Authors: James W. Hall
“I’m trying,” he said. “But it’s a lot of damn guessing, so circumstantial.”
“Judge Thorn,” she said. “He’s got to have proof.”
He drove down U.S. 1, towing that Porsche past the new K Mart, the old shopping center, a couple of miles south of that, and turned into the Bomb Bay Trailer Park.
She said in a quiet voice, “How’d he look, Thorn?”
He shook his head, looking straight ahead.
“Never mind,” she said. “Never mind.”
She showed him which house was Ozzie’s. Thorn parked in Ozzie’s backyard, got out, unhooked the Porsche. Darcy stayed in the cab of the truck. When he’d run the towline back onto the spool, he walked over to the Porsche.
The water had all run out now. Strands of algae hung from the chrome strips around the window. Gaeton was in the passenger seat. His face was puffy, and his flesh was gleaming rubber. His hair had been sliced back from the water. A dark ragged cavity in his forehead.
Thorn looked across at the tow truck, at the back of her head. Darcy waited, looking ahead out the windshield at an empty lot across from the water. She didn’t need to come back there to look. She had him in her head, in that vision inside her, which seemed more accurate and reliable, maybe even more vivid than what Thorn could see, standing there before the fact itself.
Thorn spit. He sent it across the gravel lot. He hardly ever spit. He couldn’t remember the last time. And now he felt like kicking something. He hadn’t felt that in a long while either.
He rolled the Porsche backwards into a ramshackle garage, and found a white painting tarp in there, and tossed it over the car, then came back around to the passenger door. The neighborhood was still, a northerly breeze flickering through the coconut palms. It sounded like a smoldering fire in the dry underbrush. It must have been near two, three in the morning.
Thorn opened the door and stuck his head in the car and slid his arms around Gaeton’s body, hauled him out. He was stiff but soggy. Thorn carried him like a bride across the threshold over to Ozzie’s ice cream truck. He didn’t look at his face again.
He opened the double rear doors and hefted Gaeton up onto the steel floor of the truck. A long yellow extension cord ran from the compressor on the side of the truck to the side of Ozzie’s house. As Thorn was climbing into the truck, the generator switched on.
Inside one of the bins was the ice cream. In the smaller cooler on the left side there were plastic Baggies full of joints and uncleaned marijuana.
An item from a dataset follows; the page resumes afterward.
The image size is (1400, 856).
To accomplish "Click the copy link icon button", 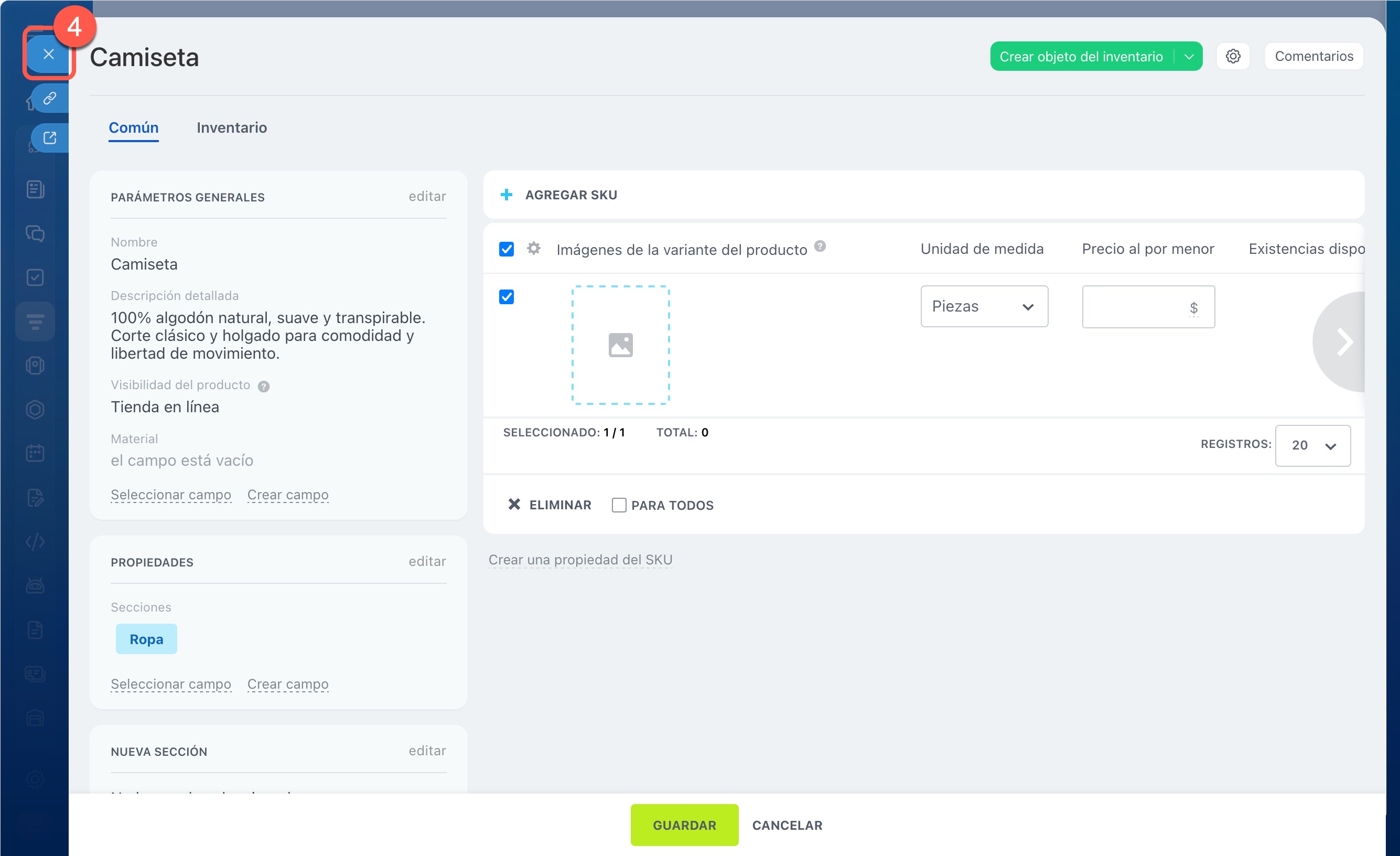I will [50, 99].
He closed the double doors behind him and stood there panting, eyes burning. He blinked them clear.
The aluminum doors to the bin hinged in the middle. Thorn lifted the door out. The cooler was two, two and a half feet across. He had to do some rearranging, moving the Eskimo Pies, the ice cream sandwiches, the Popsicles to one side of the freezer case.
When he’d cleared the space, he lifted Gaeton up onto his shoulder. A cup of cold canal water gushed down Thorn’s back, and something tinkled onto the metal floor behind him.
Thorn settled the body as gently as he could manage into the case. Gaeton’s back rested against the icy bottom of the cooler, still in a sitting position.
With his fingernail, he scratched the layer of frost off the temperature gauge inside the cooler. Thirty-four degrees.
He had to rock Gaeton’s body upright. Then, one hand on his knees, one on his chest, pushing hard, trying to flatten the body a couple of degrees so he could fit the doors back in place. It took five minutes, all the strength he had. But he got him in there, burying him under Popsicles, fruit bars, Fudgsicles.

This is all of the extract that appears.